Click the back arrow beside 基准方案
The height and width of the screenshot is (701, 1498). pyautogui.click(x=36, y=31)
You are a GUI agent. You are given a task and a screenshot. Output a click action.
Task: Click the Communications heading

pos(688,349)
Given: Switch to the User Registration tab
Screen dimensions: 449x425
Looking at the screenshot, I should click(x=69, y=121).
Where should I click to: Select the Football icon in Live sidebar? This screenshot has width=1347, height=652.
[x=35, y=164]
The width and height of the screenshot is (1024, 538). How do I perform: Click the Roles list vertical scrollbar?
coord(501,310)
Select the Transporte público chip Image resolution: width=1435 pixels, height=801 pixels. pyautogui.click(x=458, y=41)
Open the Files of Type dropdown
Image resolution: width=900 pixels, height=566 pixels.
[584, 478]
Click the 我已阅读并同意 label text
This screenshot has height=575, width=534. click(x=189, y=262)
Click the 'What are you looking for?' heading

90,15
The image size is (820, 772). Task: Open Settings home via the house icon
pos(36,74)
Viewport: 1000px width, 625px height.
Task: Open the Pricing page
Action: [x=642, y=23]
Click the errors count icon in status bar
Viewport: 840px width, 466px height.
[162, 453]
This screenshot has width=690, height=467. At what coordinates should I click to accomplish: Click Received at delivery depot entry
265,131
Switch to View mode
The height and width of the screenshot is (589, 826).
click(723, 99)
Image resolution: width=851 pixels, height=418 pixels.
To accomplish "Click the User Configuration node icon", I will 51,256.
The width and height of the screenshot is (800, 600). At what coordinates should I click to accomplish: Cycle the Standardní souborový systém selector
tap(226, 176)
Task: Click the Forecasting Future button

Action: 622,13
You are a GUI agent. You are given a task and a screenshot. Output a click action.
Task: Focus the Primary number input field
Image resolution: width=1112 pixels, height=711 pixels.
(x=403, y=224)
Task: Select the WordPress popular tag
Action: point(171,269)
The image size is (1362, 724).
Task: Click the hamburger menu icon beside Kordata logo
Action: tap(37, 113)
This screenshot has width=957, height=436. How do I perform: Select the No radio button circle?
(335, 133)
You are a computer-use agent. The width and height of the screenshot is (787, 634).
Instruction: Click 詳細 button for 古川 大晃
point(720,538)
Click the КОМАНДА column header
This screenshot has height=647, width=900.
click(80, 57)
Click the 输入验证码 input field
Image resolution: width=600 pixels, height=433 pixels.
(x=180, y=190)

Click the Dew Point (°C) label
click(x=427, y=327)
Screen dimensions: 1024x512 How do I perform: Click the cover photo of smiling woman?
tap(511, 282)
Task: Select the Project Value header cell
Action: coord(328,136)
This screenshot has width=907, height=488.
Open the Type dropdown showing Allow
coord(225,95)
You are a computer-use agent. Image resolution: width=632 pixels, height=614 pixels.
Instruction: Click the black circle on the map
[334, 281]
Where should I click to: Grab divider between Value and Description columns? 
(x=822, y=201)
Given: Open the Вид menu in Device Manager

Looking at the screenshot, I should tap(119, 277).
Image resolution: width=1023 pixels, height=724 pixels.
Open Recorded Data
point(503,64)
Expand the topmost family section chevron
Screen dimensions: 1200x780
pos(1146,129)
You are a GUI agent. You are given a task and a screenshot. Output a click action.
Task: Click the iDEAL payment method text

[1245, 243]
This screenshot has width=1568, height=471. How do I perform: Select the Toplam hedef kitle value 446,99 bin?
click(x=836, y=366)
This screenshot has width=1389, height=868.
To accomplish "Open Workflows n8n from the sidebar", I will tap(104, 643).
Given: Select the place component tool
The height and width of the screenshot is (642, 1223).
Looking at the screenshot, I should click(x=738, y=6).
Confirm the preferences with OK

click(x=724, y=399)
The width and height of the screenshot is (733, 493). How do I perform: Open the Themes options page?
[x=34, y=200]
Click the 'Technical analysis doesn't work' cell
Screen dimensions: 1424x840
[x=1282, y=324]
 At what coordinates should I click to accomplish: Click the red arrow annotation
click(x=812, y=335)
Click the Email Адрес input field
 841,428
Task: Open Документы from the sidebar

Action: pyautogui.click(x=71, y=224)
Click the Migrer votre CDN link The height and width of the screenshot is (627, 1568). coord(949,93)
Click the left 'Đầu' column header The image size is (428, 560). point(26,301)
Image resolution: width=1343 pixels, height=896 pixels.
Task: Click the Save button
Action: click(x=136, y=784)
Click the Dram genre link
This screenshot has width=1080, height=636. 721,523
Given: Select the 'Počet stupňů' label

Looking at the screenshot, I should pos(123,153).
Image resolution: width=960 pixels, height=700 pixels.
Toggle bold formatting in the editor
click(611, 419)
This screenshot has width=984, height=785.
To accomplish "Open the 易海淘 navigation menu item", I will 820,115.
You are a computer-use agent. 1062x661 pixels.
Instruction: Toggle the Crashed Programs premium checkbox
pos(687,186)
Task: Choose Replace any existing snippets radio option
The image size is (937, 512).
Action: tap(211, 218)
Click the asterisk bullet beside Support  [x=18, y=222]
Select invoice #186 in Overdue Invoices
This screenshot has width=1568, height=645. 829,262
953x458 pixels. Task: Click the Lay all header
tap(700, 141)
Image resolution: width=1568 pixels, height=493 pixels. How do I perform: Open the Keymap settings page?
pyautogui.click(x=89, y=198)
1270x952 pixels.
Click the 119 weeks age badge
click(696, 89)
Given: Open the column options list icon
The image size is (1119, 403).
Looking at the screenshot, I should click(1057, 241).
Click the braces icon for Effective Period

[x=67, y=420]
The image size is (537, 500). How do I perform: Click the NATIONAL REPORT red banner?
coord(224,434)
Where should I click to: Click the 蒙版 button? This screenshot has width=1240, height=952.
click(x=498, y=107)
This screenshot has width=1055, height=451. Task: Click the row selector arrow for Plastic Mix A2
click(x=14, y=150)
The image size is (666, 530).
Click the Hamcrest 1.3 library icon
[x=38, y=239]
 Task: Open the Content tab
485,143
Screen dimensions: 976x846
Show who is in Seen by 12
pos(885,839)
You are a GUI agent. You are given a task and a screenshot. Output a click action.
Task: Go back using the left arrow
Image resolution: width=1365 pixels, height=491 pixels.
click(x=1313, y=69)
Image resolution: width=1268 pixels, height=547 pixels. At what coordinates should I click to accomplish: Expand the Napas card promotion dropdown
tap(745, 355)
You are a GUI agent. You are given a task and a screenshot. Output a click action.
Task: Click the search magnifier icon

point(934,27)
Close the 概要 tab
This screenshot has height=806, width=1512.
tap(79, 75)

☆ ☆ ☆

#### [Work order]
Look for the string "User" in the records, and copy every line where it is found.

#### [Finished exercise]
Given: Switch to the User Registration tab
To accomplish "Click the User Configuration node icon", I will 51,256.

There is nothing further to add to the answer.